July 9 (Bloomberg) -- New York Times Co. said in a survey of print subscribers that it’s considering a $5 monthly fee for access to its namesake newspaper’s Web site.

Times Co. also asked whether subscribers would be willing to pay a discounted fee of $2.50 a month for access to the site, in the poll confirmed today by Catherine Mathis, a company spokeswoman. Nytimes.com, the most visited among newspapers’ sites, is currently free.

Times Co. is contemplating additional sources of revenue as marketers slow spending on the Internet. Ad sales at the publisher’s sites, also including about.com and boston.com, fell 8 percent and 3.5 percent in the first quarter and fourth quarter of 2008 respectively. They gained 6.5 percent last year.

“The question here for consumers is the psychological barrier of now paying when you were getting it for free before, and you’re going to lose some readers as a result,” said Ken Doctor, an analyst at Outsell Inc. in Burlingame, California. “The New York Times will also have to evaluate what this means for ad rates as they lose readers.”

Times Co., based in New York, lost 11 cents, or 2.2 percent, to $4.80 at 4:15 p.m. in New York Stock Exchange composite trading. The shares have fallen 35 percent this year.

The New York Times had an average of 647,695 weekday home delivery subscribers as of the 26 weeks ended March 29, according to Audit Bureau of Circulations data. That doesn’t include single-copy sales or third-party sales. Its site is the most visited among news sites, according to ComScore Inc. data.

News Corp.’s Wall Street Journal charges for access to some of its Web site’s content and publishers including Hearst Corp. and E.W. Scripps Co. have said they are considering pay models.

Monthly Fee

Times Co. is selling assets and has cut pay and jobs to save money.
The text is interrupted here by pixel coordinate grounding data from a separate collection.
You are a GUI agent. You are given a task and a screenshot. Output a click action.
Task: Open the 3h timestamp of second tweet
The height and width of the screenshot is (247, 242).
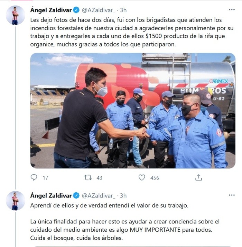tap(123, 196)
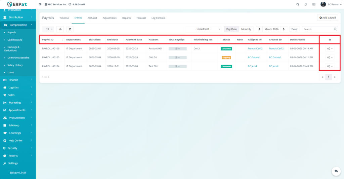Switch to the Alphalist tab
344x179 pixels.
tap(92, 18)
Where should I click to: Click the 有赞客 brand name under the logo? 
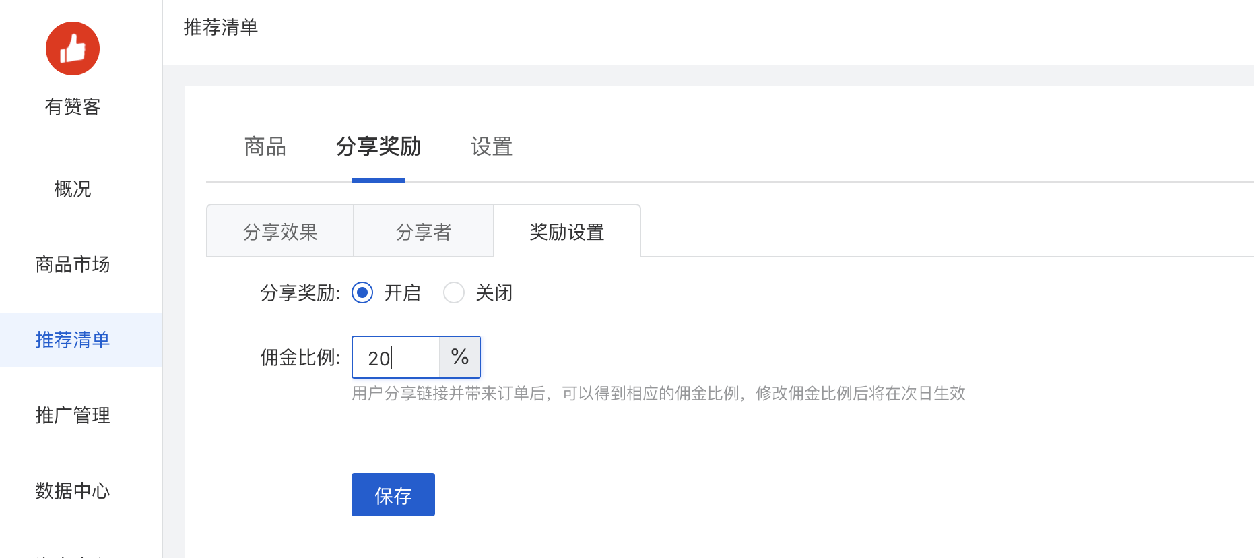point(73,106)
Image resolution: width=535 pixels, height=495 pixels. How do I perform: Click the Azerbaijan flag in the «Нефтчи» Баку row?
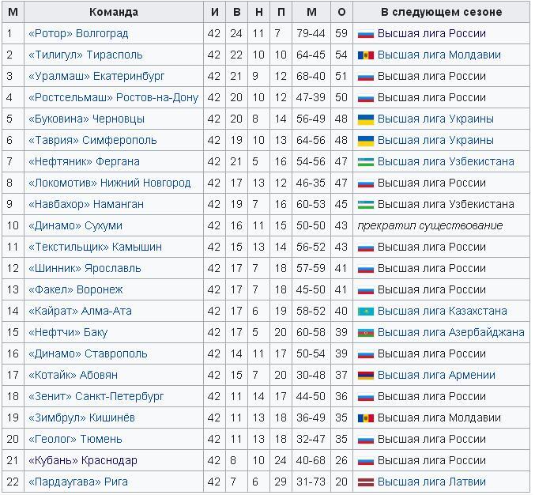[x=366, y=333]
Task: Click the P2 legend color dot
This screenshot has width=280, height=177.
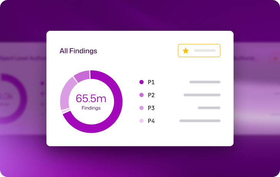Action: pos(141,95)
First-quarter advertising revenue at the publisher plunged 27 percent, and the company said in April that it expected a similar decline in the second quarter.

The New York Times’s site “is considering charging a monthly fee of $5.00 to access its content, including all its articles, blogs and multimedia,” the survey stated.
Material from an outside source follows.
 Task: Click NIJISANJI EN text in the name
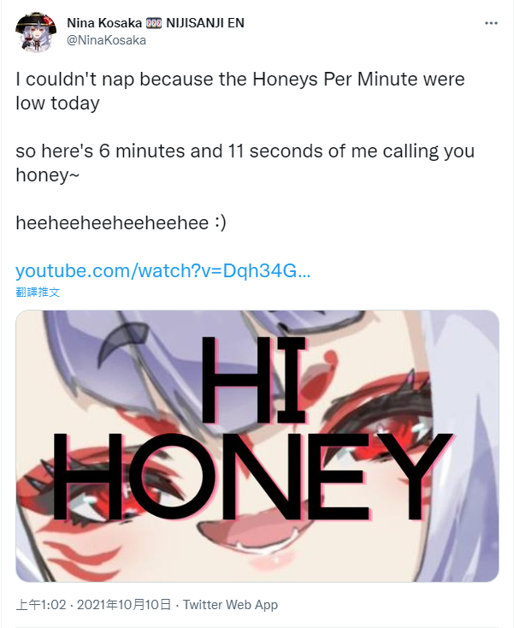(x=205, y=23)
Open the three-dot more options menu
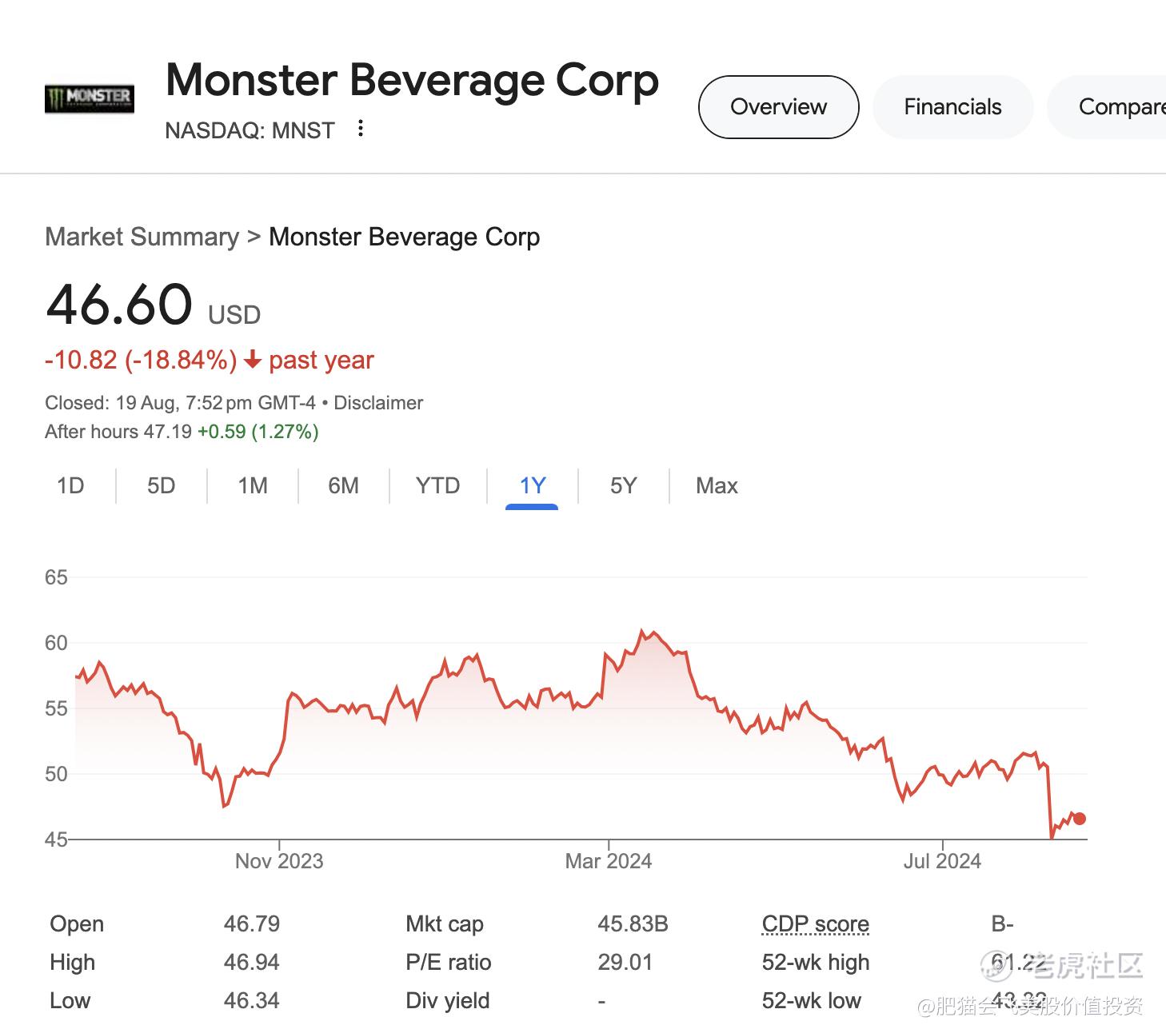Viewport: 1166px width, 1033px height. pyautogui.click(x=361, y=129)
In 2007, the New York Times ended a two-year experiment of charging users for some opinion and editorial content. At its peak, 200,000 users paid for the service, called Times Select, and it generated $10 million a year in revenue, Bill Keller, the newspaper’s executive editor, said this year in an online question-and-answer session.

Times Co. will probably begin charging users to access its news on mobile devices before it does so on its Web sites, Martin Nisenholtz, the head of digital operations, said last month. Mobile devices accommodate less advertising than the Web, he said.